Revue de gestion du personnel médical et hospitalier des établissements de santé

EDITO

Des impacts du droit mou sur la gouvernance des personnels hospitaliers

 

Clémence ZACHARIE

Maître de conférences à l'UPEC, membre du CERSA

C'est un véritable tempête RH qui a entouré la récente désignation du nouveau directeur d'un vénérable établissement de la région parisienne. L'institution a en effet vu désigné l'actuel directeur adjoint de l'ARS et, avec lui, survenir nombre de commentaires contestant le principe de ce choix, mais aussi les conditions de celui-ci. Le Centre National de Gestion, puisque c'est lui qui est à l'origine du psychodrame agitant le milieu des directeurs hospitaliers, se trouve confronté à la difficile situation de gérer le départ collectif des quatre membres composant l'instance collégiale de sélection des DH, instance créée courant septembre en lieu et place du comité de sélection. Sur le fond, il n'est pas ici question de s'associer au débat politique. En revanche, il n'est pas inintéressant de réfléchir au mécanisme de désignation mis alors en oeuvre, mécanisme illustrant le souci d'entourer la désignation des directeurs d'hôpitaux de garanties propres à assurer l'objectivité des procédures de recrutement.

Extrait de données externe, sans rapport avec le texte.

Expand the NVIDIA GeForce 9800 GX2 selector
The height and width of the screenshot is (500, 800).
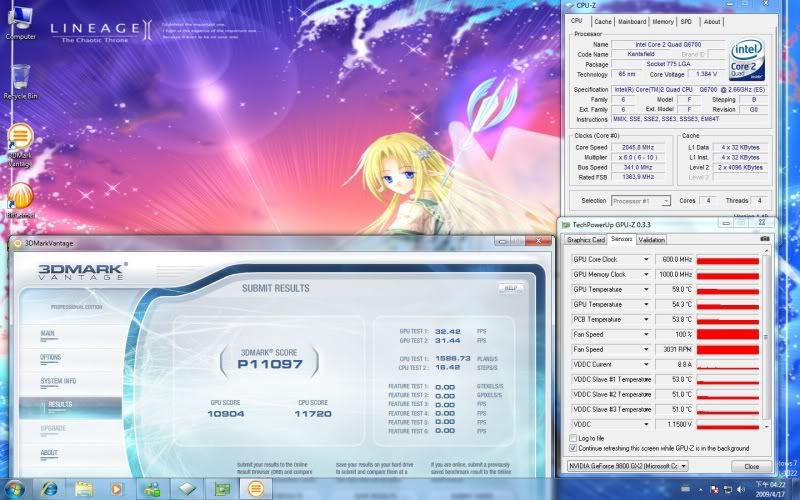684,466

Se pose la question de la valeur des normes invoquées par la communauté hospitalière offusquée, normes dont pourtant d'aucuns auraient considéré qu'il ne s'agissait de la mise en oeuvre d'une doctrine administrative. Pour dénoncer la nomination querellée a été avancé le non-respect des lignes directrices de gestion du CNG. Établies par le centre consultatif national, ces lignes, qui ont été élaborées en septembre dernier, visent à arrêter une stratégie de pilotage pluriannuelle du recrutement. Découlent de la grille rédigée la valorisation de l'expérience terrain à travers des évaluations nécessairement positives des personnels, mais aussi une forme d'impartialité, la nomination d'un candidat dans un département ou une région (ressort de la région au moment de l'exercice de la fonction) où il aurait exercé des fonctions d'inspection, de contrôle ou de tutelle étant par principe écartée avant trois ans. Des contempteurs de la décision récente du CNG n'ont pas hésité à se référer à ces directives pour justifier de l'illégalité de la décision. La remarque est ici intéressante tant elle révèle l'importance croissante du fameux « droit mou » dans notre système positif. Et la récente décision Gisti du 12 juin dernier ne pourra que consacrer ce phénomène : les documents susceptibles d'orienter une décision et donc ceux de ceux-ci qui ont un caractère impératif (...) doivent dès lors être considérés comme ayant valeur réglementaire, susceptibles d'être invoqués autant que contestés. Et l'affirmation est d'importance, elle permet de donner une signification réelle à la création d'instance destinée à garantir l'impartialité et une totale neutralité des procédures de désignation dans la haute fonction publique. Cette valeur réglementaire a été confirmée en septembre dernier. Les écarter reviendrait à faire poser sur ces mécanismes de détermination la suspicion d'une inefficacité crasse ; il conviendra de rester attentif aux suites contentieuses de cette affaire.